◆ SOURCE EXTRACT:
>> Start

PAUL LAMB & THE KING SNAKES

"THE BLUE ALBUM"

Indigo IGOXCD 521-Z (UK), IGOXCD521 (export)
 
CD Cover The Blue Album

Line up:

PAUL LAMB - Harmonicas

CHAD STRENTZ - Vocals & guitar

JOHN WHITEHILL - Lead guitar

JIM MERCER - Upright & electric bass

MARTIN DEEGAN - Drums
 

 

Track list:

SOMEDAYS
(Real Audio 2.0, 79k    or Real Audio G2, 241k)*

FOREVER BLUE

DONE QUIT DRINKIN'

SUPERSTITIOUS

PLEASE TELL ME

MILLENNIUM BLUES
(Real Audio 2.0, 77k    or Real Audio G2, 314k)*

ONE STEP AHEAD

THE BEST I CAN

BURNIN' LOVE

CRAZY 'BOUT IT

CAN'T DO IT RIGHT

NEVER TURN YOUR BACK ON A FRIEND

LOOK OUT PINETOP
(Real Audio 2.0, 47k    or Real Audio G2, 136k)*

SLOWDOWN

(real audio files help)

>> End

◆ INFORMATION GIVEN:
>> Start

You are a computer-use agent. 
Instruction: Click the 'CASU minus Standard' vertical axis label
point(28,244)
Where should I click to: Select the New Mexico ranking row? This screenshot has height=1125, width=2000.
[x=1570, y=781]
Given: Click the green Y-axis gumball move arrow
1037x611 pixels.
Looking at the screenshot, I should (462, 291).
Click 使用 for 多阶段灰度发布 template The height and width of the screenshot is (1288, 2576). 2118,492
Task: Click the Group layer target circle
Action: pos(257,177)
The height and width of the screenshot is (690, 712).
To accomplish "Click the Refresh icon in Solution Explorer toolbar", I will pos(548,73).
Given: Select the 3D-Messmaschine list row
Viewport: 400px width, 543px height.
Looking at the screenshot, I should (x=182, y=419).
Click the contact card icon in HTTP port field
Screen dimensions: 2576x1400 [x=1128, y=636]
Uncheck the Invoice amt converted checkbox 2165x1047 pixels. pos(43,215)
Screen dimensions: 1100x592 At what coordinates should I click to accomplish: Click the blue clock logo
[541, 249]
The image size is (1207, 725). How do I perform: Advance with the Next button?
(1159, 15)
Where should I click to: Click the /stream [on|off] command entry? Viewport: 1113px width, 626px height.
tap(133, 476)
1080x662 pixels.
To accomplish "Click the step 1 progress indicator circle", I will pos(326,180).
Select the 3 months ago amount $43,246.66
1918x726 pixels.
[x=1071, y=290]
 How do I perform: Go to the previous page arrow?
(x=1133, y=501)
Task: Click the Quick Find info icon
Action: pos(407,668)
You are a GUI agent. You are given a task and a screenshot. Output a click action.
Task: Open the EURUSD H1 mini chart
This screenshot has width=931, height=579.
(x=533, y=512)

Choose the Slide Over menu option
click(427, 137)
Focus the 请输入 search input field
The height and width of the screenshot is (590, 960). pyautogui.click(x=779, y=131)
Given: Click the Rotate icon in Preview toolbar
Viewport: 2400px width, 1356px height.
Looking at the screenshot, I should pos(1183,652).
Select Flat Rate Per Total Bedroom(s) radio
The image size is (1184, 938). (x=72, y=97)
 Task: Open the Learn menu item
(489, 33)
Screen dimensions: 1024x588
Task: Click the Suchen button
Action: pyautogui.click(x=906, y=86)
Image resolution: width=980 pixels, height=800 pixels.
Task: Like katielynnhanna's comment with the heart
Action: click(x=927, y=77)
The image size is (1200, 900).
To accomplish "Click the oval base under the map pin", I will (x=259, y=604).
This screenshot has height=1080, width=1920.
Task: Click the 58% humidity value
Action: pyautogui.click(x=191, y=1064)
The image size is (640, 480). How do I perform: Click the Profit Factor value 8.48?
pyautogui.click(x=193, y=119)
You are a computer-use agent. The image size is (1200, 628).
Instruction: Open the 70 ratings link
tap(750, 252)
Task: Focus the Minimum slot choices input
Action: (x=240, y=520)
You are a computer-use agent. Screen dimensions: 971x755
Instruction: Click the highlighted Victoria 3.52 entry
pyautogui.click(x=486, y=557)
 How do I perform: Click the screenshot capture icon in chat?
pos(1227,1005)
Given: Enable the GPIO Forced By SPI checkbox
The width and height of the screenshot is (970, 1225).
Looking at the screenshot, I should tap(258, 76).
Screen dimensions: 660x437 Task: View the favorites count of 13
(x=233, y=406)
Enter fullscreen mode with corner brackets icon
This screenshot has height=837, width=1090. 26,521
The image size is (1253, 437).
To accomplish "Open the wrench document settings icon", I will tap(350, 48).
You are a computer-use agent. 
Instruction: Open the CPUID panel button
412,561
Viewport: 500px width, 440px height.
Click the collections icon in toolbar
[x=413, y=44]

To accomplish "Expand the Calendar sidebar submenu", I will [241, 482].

>> End

◆ PROBLEM REQUIREMENTS: From the album listing above, pull out the passage starting at "CRAZY 'BOUT IT" and ending at "audio files help)", character for character.

◆ OUTPUT BELOW:
CRAZY 'BOUT IT

CAN'T DO IT RIGHT

NEVER TURN YOUR BACK ON A FRIEND

LOOK OUT PINETOP
(Real Audio 2.0, 47k    or Real Audio G2, 136k)*

SLOWDOWN

(real audio files help)